**What the exercise asks:** Write each of the records out again exactly.
[[ Records for the exercise open ]]
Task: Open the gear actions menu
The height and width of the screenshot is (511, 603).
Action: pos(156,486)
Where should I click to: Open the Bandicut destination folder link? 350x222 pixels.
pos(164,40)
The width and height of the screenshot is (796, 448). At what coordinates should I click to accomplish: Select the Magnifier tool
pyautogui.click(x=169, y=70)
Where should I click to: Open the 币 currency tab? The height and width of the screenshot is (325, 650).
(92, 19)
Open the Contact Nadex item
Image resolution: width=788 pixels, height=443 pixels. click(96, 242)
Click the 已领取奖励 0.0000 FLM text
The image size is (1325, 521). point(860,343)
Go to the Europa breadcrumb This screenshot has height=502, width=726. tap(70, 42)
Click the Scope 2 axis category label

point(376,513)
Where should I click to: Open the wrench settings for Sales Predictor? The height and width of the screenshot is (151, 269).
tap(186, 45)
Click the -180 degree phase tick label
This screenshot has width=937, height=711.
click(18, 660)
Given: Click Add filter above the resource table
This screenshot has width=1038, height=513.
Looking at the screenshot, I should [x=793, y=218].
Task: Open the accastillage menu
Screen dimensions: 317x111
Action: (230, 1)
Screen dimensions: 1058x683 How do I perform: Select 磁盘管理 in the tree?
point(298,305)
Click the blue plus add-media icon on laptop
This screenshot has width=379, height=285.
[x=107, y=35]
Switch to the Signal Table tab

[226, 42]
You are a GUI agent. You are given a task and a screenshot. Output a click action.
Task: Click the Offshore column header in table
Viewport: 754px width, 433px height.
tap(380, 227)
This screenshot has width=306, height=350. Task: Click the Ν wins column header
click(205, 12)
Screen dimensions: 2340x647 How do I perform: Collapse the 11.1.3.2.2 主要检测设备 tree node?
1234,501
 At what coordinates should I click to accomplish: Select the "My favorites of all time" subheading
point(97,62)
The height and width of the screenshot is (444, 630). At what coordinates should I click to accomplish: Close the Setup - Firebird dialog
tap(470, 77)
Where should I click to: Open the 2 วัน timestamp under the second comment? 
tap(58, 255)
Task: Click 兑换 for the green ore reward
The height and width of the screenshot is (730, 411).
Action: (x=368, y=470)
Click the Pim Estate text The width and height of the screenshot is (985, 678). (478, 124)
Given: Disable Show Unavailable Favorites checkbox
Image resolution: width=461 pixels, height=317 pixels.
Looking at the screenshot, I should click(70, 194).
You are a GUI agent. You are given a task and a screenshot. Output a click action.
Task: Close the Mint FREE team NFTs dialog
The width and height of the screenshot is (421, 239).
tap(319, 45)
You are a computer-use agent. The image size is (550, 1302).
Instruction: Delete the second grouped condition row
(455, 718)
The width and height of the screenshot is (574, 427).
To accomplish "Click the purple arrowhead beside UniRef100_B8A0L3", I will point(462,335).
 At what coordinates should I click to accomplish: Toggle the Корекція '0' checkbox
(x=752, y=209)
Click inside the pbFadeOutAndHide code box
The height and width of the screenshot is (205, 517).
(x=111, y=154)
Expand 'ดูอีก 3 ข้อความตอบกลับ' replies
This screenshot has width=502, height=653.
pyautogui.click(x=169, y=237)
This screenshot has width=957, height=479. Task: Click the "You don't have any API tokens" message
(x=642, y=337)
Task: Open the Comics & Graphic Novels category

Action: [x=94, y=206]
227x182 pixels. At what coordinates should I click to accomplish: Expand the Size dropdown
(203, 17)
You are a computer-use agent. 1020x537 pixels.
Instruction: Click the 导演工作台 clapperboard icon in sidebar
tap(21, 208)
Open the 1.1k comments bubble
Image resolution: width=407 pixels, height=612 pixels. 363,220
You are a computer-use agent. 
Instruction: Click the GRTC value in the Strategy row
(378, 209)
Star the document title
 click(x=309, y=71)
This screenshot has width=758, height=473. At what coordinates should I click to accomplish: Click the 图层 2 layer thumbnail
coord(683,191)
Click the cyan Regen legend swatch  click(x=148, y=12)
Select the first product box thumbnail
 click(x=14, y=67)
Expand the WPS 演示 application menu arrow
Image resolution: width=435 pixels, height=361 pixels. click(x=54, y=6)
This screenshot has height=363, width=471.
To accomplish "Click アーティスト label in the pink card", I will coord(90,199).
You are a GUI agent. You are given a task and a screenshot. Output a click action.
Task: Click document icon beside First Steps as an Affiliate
[[ Records for the exercise closed ]]
**Task output:**
Task: Open the gear actions menu
The height and width of the screenshot is (511, 603).
Action: pos(156,486)
Where should I click to: Open the Bandicut destination folder link? 350x222 pixels.
pos(164,40)
The width and height of the screenshot is (796, 448). At what coordinates should I click to accomplish: Select the Magnifier tool
pyautogui.click(x=169, y=70)
Where should I click to: Open the 币 currency tab? The height and width of the screenshot is (325, 650).
(92, 19)
Open the Contact Nadex item
Image resolution: width=788 pixels, height=443 pixels. click(96, 242)
Click the 已领取奖励 0.0000 FLM text
The image size is (1325, 521). point(860,343)
Go to the Europa breadcrumb This screenshot has height=502, width=726. tap(70, 42)
Click the Scope 2 axis category label

point(376,513)
Where should I click to: Open the wrench settings for Sales Predictor? The height and width of the screenshot is (151, 269).
tap(186, 45)
Click the -180 degree phase tick label
This screenshot has width=937, height=711.
click(18, 660)
Given: Click Add filter above the resource table
This screenshot has width=1038, height=513.
Looking at the screenshot, I should [x=793, y=218].
Task: Open the accastillage menu
Screen dimensions: 317x111
Action: (230, 1)
Screen dimensions: 1058x683 How do I perform: Select 磁盘管理 in the tree?
point(298,305)
Click the blue plus add-media icon on laptop
This screenshot has width=379, height=285.
[x=107, y=35]
Switch to the Signal Table tab

[226, 42]
You are a GUI agent. You are given a task and a screenshot. Output a click action.
Task: Click the Offshore column header in table
Viewport: 754px width, 433px height.
tap(380, 227)
This screenshot has width=306, height=350. Task: Click the Ν wins column header
click(205, 12)
Screen dimensions: 2340x647 How do I perform: Collapse the 11.1.3.2.2 主要检测设备 tree node?
1234,501
 At what coordinates should I click to accomplish: Select the "My favorites of all time" subheading
point(97,62)
The height and width of the screenshot is (444, 630). At what coordinates should I click to accomplish: Close the Setup - Firebird dialog
tap(470, 77)
Where should I click to: Open the 2 วัน timestamp under the second comment? 
tap(58, 255)
Task: Click 兑换 for the green ore reward
The height and width of the screenshot is (730, 411).
Action: (x=368, y=470)
Click the Pim Estate text The width and height of the screenshot is (985, 678). (478, 124)
Given: Disable Show Unavailable Favorites checkbox
Image resolution: width=461 pixels, height=317 pixels.
Looking at the screenshot, I should click(70, 194).
You are a GUI agent. You are given a task and a screenshot. Output a click action.
Task: Close the Mint FREE team NFTs dialog
The width and height of the screenshot is (421, 239).
tap(319, 45)
You are a computer-use agent. The image size is (550, 1302).
Instruction: Delete the second grouped condition row
(455, 718)
The width and height of the screenshot is (574, 427).
To accomplish "Click the purple arrowhead beside UniRef100_B8A0L3", I will point(462,335).
 At what coordinates should I click to accomplish: Toggle the Корекція '0' checkbox
(x=752, y=209)
Click inside the pbFadeOutAndHide code box
The height and width of the screenshot is (205, 517).
(x=111, y=154)
Expand 'ดูอีก 3 ข้อความตอบกลับ' replies
This screenshot has width=502, height=653.
pyautogui.click(x=169, y=237)
This screenshot has width=957, height=479. Task: Click the "You don't have any API tokens" message
(x=642, y=337)
Task: Open the Comics & Graphic Novels category

Action: [x=94, y=206]
227x182 pixels. At what coordinates should I click to accomplish: Expand the Size dropdown
(203, 17)
You are a computer-use agent. 1020x537 pixels.
Instruction: Click the 导演工作台 clapperboard icon in sidebar
tap(21, 208)
Open the 1.1k comments bubble
Image resolution: width=407 pixels, height=612 pixels. 363,220
You are a computer-use agent. 
Instruction: Click the GRTC value in the Strategy row
(378, 209)
Star the document title
 click(x=309, y=71)
This screenshot has width=758, height=473. At what coordinates should I click to accomplish: Click the 图层 2 layer thumbnail
coord(683,191)
Click the cyan Regen legend swatch  click(x=148, y=12)
Select the first product box thumbnail
 click(x=14, y=67)
Expand the WPS 演示 application menu arrow
Image resolution: width=435 pixels, height=361 pixels. click(x=54, y=6)
This screenshot has height=363, width=471.
To accomplish "Click アーティスト label in the pink card", I will coord(90,199).
You are a GUI agent. You are given a task and a screenshot. Output a click action.
Task: Click document icon beside First Steps as an Affiliate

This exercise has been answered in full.